The grandfather, a man of science, logic, and rationality who is not at all religious, seeks to explain to himself and to Natalia how he came to have his version of faith—in a tiger. As both a real and mystical being, the tiger represents an intersection of faith and science, reality and the fabulous. In a similar fashion, the deathless man is a powerful figure representing the real inevitability of death but in a way that cannot be fully explained through logic, therefore expressing a mystical element. Logic and the inexplicable constantly oppose and reveal one another throughout the novel.
The grandfather seems to be a completely unsuperstitious, irreligious man. Yet, he shares important moral events from his life in the form of folktales, rather than as straight autobiography. This is to teach Natalia what he has learned: that the rational can only explain part of life, while hope or faith give a person the rest. Both are needed to get through life, to understand it, and to explain it.
The deathless man is also a man of science, a physician who believed that he could work in harmony with his uncle, Death. He soon found that his desire to help people live, particularly the woman he loves, overcomes his agreement with Death. He could not beat Death, and he yearns for the forgiveness of his uncle, which would mean that he is finally allowed to die. Death is both a scientific and a transformative, spiritual experience.

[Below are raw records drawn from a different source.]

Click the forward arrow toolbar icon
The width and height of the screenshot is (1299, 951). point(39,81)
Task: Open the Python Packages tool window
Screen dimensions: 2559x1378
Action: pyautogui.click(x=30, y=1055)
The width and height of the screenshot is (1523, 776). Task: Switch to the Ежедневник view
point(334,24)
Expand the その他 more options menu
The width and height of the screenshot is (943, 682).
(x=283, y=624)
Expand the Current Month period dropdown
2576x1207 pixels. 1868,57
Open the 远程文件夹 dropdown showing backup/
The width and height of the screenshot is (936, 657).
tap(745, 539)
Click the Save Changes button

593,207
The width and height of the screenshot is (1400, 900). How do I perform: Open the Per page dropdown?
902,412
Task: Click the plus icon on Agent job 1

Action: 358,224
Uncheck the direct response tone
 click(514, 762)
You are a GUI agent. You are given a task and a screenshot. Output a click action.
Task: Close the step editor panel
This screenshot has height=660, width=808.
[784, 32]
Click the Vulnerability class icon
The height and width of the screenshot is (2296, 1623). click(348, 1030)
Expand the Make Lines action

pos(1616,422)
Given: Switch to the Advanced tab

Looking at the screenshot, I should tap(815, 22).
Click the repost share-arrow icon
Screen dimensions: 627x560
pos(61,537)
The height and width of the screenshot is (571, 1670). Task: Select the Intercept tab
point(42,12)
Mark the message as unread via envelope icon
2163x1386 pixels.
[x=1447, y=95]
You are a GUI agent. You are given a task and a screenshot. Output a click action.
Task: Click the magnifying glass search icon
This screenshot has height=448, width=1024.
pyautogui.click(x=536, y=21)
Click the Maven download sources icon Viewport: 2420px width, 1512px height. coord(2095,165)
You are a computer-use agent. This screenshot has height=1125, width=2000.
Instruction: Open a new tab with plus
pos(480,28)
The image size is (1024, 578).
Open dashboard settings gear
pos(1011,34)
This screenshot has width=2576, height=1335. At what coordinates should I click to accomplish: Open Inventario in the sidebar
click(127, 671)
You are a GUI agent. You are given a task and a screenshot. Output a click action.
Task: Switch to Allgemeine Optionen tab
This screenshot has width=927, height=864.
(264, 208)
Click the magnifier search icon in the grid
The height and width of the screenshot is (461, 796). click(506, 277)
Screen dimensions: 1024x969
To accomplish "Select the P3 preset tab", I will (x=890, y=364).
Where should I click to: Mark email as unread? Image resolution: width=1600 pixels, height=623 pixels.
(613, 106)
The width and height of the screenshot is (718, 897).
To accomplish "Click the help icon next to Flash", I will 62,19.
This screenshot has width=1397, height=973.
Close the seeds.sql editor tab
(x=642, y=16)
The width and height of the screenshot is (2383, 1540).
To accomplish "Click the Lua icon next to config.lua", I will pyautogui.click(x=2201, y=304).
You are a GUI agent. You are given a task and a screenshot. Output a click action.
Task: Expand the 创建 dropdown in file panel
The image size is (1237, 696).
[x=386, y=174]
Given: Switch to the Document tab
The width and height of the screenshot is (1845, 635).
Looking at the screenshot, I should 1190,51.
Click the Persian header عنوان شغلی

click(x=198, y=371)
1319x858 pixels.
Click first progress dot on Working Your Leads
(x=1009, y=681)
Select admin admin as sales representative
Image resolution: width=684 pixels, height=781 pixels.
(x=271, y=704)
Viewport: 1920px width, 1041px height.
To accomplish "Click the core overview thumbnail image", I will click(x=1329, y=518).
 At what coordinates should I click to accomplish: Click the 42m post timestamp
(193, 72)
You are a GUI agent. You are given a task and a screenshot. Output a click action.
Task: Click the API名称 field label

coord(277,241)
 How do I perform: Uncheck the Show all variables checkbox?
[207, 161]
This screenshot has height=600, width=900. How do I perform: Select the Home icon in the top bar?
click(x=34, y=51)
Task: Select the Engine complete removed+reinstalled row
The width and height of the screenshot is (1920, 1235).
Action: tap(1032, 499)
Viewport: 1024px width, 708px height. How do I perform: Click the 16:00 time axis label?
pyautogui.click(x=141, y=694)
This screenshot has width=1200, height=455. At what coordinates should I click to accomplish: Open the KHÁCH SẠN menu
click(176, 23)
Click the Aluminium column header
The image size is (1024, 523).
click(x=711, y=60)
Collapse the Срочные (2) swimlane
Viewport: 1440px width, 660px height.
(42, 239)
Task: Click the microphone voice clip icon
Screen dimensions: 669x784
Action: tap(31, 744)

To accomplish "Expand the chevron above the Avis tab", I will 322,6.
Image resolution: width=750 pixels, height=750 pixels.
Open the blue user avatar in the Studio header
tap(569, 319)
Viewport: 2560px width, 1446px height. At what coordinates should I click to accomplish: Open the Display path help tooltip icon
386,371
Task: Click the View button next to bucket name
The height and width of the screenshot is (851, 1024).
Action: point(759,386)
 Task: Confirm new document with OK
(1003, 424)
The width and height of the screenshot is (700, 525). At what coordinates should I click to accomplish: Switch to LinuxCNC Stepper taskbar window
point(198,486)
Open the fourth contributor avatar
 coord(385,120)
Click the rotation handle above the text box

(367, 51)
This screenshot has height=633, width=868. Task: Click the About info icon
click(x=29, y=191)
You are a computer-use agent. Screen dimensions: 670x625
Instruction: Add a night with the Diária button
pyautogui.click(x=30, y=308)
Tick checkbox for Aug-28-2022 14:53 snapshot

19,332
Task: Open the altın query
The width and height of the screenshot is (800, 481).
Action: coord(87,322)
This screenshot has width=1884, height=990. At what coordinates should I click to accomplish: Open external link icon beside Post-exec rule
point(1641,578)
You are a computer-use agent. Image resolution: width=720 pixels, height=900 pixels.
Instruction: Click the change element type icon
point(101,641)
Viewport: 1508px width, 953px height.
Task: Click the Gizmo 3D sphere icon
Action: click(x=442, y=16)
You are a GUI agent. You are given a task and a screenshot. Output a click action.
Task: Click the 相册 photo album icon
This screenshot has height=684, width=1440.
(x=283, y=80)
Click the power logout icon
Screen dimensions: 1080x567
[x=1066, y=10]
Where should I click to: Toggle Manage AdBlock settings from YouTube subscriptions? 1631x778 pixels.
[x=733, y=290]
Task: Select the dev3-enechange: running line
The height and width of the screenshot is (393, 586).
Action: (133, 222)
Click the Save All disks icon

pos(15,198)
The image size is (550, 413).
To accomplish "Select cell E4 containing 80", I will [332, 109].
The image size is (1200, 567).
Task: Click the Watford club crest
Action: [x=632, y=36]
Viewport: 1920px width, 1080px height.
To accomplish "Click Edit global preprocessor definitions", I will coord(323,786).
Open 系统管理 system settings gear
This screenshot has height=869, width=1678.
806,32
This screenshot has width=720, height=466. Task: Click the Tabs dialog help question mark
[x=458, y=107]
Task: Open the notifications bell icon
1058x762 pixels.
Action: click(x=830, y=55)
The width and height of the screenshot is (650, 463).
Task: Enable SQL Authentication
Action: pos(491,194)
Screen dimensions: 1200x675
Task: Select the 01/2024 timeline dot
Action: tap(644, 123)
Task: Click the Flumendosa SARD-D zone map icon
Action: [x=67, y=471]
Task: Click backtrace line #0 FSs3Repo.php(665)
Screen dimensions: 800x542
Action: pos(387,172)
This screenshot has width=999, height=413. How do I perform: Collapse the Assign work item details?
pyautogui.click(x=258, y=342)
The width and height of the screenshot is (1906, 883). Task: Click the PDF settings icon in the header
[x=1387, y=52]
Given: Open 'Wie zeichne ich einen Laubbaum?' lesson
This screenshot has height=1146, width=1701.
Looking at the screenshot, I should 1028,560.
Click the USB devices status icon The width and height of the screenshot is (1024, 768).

Other characters wrestle with the duality between faith and rationality in their lives. For example, Barba Ivan collects the items left for the dead. He knows that the legend of the mora is not true, but somehow through his acting as the mora, people are left with more faith. Though many of them must suspect that he, or someone else, is acting as the mora, they continue to honor the spirits of the dead with gifts.
Because science fails to account for the human spirit and emotions—man’s greatness of heart, for example, cannot be measured by a scale or seen with the naked eye—the grandfather chooses to see the world and live like a child. That is, in hope rather than in fear. This conscious choice informs his entire life and how he copes with the deaths of the two people he likes most in the village: the tiger’s wife and the apothecary.
The village is marked by its religiosity, small-mindedness, and superstitions. Both the tiger’s wife and the apothecary are outsiders, sacrificed to keep the village at peace with itself. The grandfather comes to despise the village for what he sees as its ignorant, illiterate, and superstitious ways, and he escapes at his earliest opportunity. However, he does not lose his faith entirely; he simply redefines it in his own terms.
Another example of this theme is in the deal that Natalia extracts from Duré. She buries his cousin’s “heart" at the crossroads, but in exchange, Duré must allow his wife and children to receive medical treatment. Though she originally scoffs at Duré’s beliefs, her own belief that her grandfather died searching for the deathless man forces her to reexamine her ideas. Science and faith are melded together in a give-and-take. Natalia learns that they are not enemies, faith and science, but allies, if at times uneasy ones.
Ultimately, Obreht’s novel depicts a human experience that contains questions for which there are no answers, questions that cannot be answered by scientific, rational discourse. These answers must be felt or experienced, as the grandfather depicts them, through living and dying in fear or in hope.